The Japanese owner of the tanker said Friday that the ship’s crew saw flying objects that hit the ship, according to a Washington Post report. The EOD officials did not rule out a projectile as being responsible for the damage shown in the new photographs, however they said a torpedo would not have caused such damage.
The new photos come one day after U.S. Central Command said Iran-backed Houthi rebels had shot down an American MQ-9 drone on June 6. CENTCOM also said Iranian forces had unsuccessfully attempted to shoot down another Reaper on June 13 as the drone approached the other ship attacked that day in the Gulf of Oman, the M/T Front Altair, which was on fire.
Since last year, when President Donald Trump withdrew America from the 2015 nuclear deal that Iran reached with world powers, the administration has been imposing sanctions that have strained Iran’s economy and have cut into its oil exports.
In response, Iran’s leaders repeatedly have threatened to close the Strait of Hormuz, through which 20% of the world’s oil flows. Tehran also has threatened to begin enriching uranium closer to weapons-grade levels if European nations don’t offer new terms for the nuclear agreement.
In recent weeks, the United States has sped a U.S. Navy Carrier Strike Group and an Air Force bomber task force into the Middle East and deployed more than 1,000 additional troops, including Patriot missile operators in response to intelligence it said showed Iran or its proxies intended to attack American in the region.

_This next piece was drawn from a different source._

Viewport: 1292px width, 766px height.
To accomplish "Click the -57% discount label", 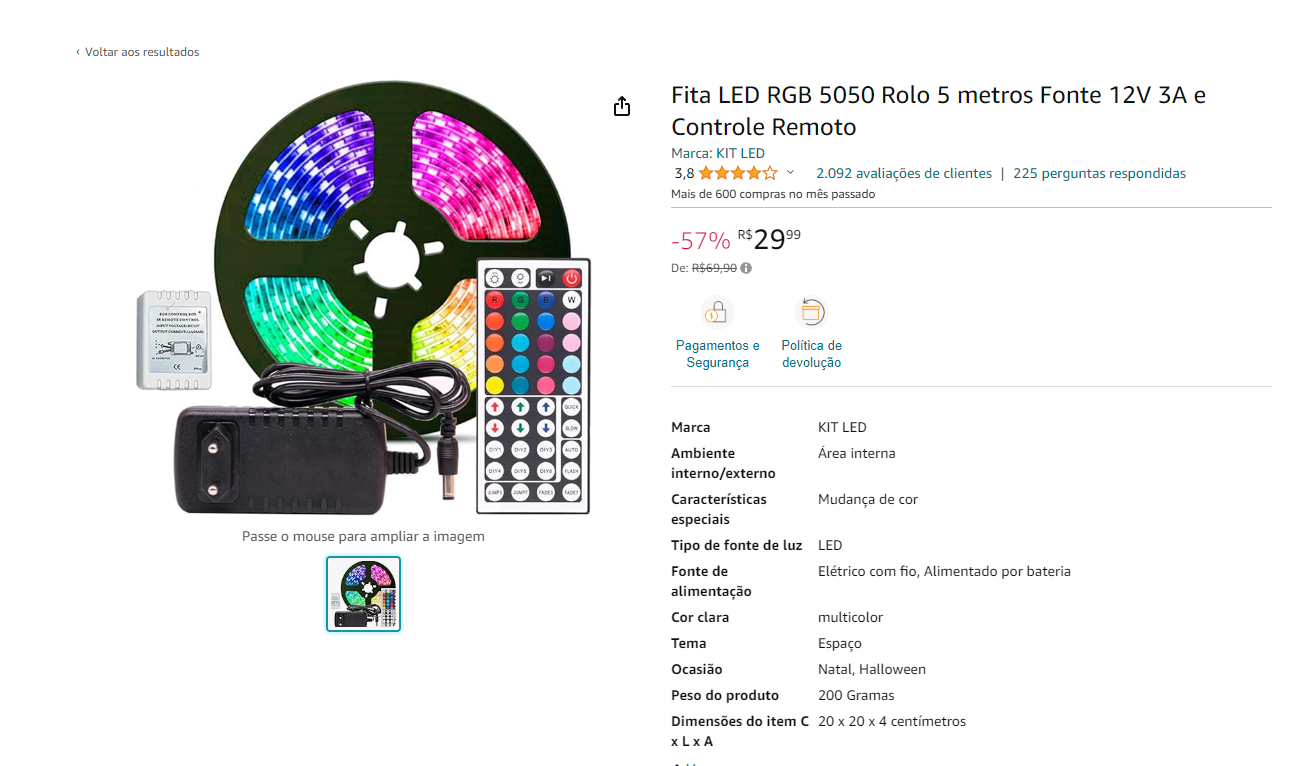I will coord(701,241).
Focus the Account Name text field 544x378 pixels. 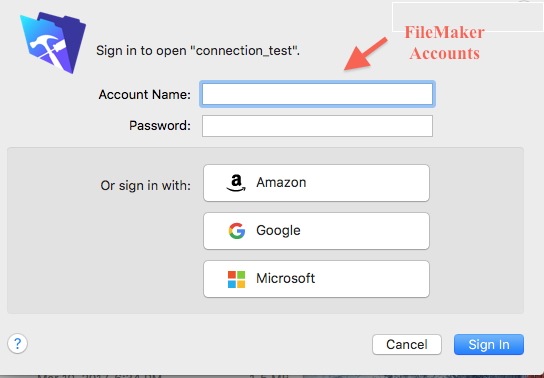(317, 94)
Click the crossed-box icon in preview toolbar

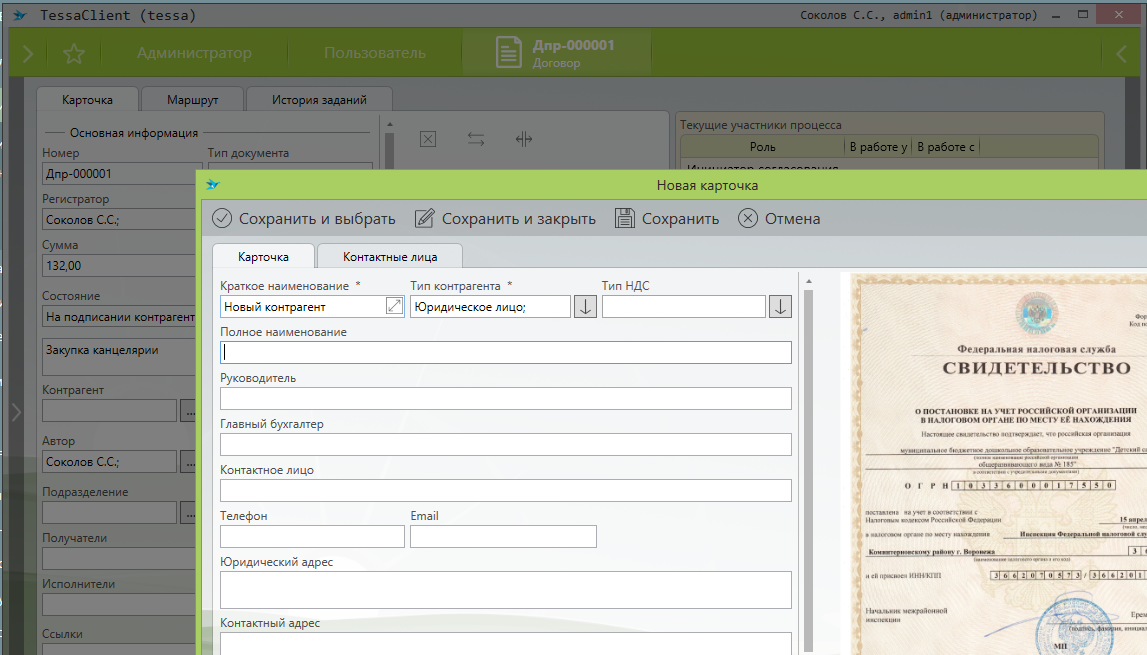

Iran has accused the United States of raising tensions in the region, calling American forces a destabilizing presence and designating them a terrorist group. Washington, however, has said its moves are only aimed at protecting its interests and allies in the region. Trump and others have said they do not want a war with Iran and only want to drive the regime to bargaining table in an attempt to strike a new nuclear accord.